Your spouse is something different. When Amber reads a manuscript, I peek around the corner at every giggle to make sure it’s at an appropriate place, not some grammar flub or faux pas. “What do you think?” I ask as every page is turned. “Go away, I’m reading,” she says, which is the best response possible.
A classroom of 7th graders is a few notches up from my spouse on the terror-o-meter. College classrooms and their professors are right there with them. And then there’s the bevy of strangers reading because someone I know or have had contact with talks them into the story. They have little connection to me. They are free to judge my work based on comparisons to novels from major publishers. From here, you have strangers one more level out — people who don’t even know the people who know you. They don’t understand that you are some dweeb working in a bookstore and writing during your lunch breaks. They don’t know that your mother and wife are your primary editors. They don’t know that the horrendous cover art is something you put together in an afternoon with your wife modeling and your dog getting in the way. To them, this is a serious stab at real literature. It is judged accordingly. I highly recommend the style with the elastics around the thighs and the ultra-absorbant liners.
Then you have The Guardian. Ridley Scott. Steve Zaillain. #1 NYT Bestselling authors, hoping for a blurb from them. The Hollywood News. The Sydney Times. Can you imagine sitting down to write something knowing that these people would be reading it? It’s not that the opinions of everyday readers count less, it’s just that these people are primed to see flaws and then broadcast those flaws to a wide audience. It’s the way I feel when I respond to my college professor on Facebook.

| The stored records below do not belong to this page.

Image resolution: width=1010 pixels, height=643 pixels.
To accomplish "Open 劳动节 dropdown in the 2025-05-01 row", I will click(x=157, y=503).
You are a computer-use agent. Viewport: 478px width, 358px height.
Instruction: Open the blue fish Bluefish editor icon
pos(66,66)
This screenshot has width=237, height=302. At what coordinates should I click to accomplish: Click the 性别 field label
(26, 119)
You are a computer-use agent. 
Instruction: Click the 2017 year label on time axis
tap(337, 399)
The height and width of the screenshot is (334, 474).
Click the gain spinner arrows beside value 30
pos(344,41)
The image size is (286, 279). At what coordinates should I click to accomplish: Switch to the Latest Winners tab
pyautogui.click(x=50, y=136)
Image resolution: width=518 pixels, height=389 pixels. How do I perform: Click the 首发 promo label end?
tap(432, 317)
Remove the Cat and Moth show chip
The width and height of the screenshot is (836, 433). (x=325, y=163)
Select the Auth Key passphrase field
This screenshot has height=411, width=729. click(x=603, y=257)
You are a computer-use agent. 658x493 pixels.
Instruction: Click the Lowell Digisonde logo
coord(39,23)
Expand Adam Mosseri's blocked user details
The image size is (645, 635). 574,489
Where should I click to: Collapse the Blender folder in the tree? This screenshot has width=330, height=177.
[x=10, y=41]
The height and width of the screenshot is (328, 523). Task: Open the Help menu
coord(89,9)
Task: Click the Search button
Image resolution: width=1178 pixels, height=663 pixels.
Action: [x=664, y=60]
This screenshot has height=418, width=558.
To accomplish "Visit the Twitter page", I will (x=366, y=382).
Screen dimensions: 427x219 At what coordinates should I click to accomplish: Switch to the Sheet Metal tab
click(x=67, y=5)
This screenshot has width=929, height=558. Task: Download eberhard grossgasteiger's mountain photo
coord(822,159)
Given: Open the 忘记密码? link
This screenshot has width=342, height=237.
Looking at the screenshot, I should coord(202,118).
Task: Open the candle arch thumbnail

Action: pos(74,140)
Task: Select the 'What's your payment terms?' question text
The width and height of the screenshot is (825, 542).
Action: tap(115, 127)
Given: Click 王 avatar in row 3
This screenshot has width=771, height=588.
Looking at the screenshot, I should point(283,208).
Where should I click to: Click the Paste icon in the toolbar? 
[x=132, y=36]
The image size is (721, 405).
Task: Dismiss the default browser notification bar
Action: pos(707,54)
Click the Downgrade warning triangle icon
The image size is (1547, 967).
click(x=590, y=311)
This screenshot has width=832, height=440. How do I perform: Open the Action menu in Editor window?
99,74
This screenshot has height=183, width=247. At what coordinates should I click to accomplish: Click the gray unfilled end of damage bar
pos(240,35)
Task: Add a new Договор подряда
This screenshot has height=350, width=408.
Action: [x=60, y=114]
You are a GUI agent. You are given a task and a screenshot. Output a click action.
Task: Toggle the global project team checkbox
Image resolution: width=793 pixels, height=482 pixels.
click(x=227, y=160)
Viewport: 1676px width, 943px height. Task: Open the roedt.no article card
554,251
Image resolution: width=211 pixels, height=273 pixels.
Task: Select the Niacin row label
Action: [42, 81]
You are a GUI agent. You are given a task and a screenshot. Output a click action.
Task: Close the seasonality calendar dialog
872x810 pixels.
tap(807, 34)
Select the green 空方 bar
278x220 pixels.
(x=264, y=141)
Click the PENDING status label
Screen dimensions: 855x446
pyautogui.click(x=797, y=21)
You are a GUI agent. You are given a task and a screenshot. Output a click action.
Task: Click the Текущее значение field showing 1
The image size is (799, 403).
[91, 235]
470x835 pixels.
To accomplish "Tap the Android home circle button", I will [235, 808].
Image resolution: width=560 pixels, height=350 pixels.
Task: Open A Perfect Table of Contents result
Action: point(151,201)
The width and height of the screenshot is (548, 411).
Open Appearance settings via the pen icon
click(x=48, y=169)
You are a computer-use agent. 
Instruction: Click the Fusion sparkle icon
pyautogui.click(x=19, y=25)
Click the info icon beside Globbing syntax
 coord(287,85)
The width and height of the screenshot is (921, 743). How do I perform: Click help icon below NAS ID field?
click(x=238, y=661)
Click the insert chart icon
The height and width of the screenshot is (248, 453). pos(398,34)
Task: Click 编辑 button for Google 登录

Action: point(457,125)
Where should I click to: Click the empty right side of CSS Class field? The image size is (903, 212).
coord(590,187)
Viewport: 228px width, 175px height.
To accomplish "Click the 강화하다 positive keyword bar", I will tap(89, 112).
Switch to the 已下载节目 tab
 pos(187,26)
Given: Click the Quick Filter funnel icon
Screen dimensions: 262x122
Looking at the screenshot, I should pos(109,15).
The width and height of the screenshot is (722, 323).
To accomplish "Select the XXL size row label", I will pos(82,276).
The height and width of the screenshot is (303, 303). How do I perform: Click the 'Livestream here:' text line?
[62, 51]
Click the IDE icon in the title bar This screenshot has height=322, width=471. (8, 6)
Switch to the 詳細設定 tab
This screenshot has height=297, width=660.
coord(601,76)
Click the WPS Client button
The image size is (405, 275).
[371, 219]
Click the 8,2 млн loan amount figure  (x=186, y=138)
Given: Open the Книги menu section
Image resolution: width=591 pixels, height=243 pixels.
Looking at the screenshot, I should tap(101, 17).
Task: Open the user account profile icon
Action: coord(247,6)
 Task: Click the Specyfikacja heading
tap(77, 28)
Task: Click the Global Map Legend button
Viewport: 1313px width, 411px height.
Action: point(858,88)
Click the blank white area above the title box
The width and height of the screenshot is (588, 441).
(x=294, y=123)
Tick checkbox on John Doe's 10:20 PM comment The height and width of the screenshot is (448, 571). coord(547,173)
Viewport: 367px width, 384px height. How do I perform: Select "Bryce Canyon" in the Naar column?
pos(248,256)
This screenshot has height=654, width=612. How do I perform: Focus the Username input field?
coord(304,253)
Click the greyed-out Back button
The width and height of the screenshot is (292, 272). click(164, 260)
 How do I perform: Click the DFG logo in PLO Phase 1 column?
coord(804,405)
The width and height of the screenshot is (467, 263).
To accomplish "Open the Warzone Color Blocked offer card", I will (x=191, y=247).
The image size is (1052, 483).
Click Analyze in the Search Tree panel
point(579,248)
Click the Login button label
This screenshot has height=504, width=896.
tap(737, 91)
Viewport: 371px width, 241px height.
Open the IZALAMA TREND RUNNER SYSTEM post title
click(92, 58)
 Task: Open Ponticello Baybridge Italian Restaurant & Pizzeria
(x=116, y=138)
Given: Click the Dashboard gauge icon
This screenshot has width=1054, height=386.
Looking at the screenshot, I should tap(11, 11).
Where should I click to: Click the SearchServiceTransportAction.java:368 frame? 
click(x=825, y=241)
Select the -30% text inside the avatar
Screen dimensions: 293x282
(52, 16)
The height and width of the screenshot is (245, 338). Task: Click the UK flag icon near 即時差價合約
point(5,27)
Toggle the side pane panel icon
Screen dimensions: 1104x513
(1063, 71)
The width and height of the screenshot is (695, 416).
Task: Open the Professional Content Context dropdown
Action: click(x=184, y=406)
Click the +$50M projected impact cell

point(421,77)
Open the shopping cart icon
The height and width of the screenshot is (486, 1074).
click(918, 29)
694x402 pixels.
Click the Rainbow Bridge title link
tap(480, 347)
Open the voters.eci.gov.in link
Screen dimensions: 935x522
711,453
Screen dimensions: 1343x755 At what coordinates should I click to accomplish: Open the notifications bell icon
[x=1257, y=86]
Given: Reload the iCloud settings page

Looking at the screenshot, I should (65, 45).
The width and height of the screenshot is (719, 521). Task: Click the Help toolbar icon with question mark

I read over those posts three times, fearful of any mistake. (And then make them anyway).
With M.C. Hammer’s song still rattling around in my noggin, I close this meandering stream of consciousness with a bit of advice to aspiring writers: Keep your audience in mind. The ones who matter the most are those nearest to you. By writing to please my friends and family, there was a good chance I could entertain a classroom of 7th graders. From there, it isn’t all that far to Ridley Scott. Because all readers are legit. Sure, my mom might give me a pass, but the hardest I ever had to work to convince someone to read my book was those early days with cousins and online acquaintances. Even my wife was primed to be unimpressed. Those who know the source can be the most forgiving, but also the least interested. I worked my butt off to wow them, to make sure my stories held their own with anything in the bookstore, and that’s as far out as I dared to gaze across my potential audience. It’s as far as I choose to look even now.
Legitimacy isn’t something I strive for. I doubt I’m capable of such ambition. It terrifies me to be analyzed as if I’m a real author, whether by my cousin Lisa or by a professional book reviewer. I’m just a guy who has always loved reading, has always dreamed of writing, and is now muddling his way through one page at a time. I’m 37 years old, a full-time writer, and I wear diapers. I’m living the dream. And I survive by pretending none of it is real.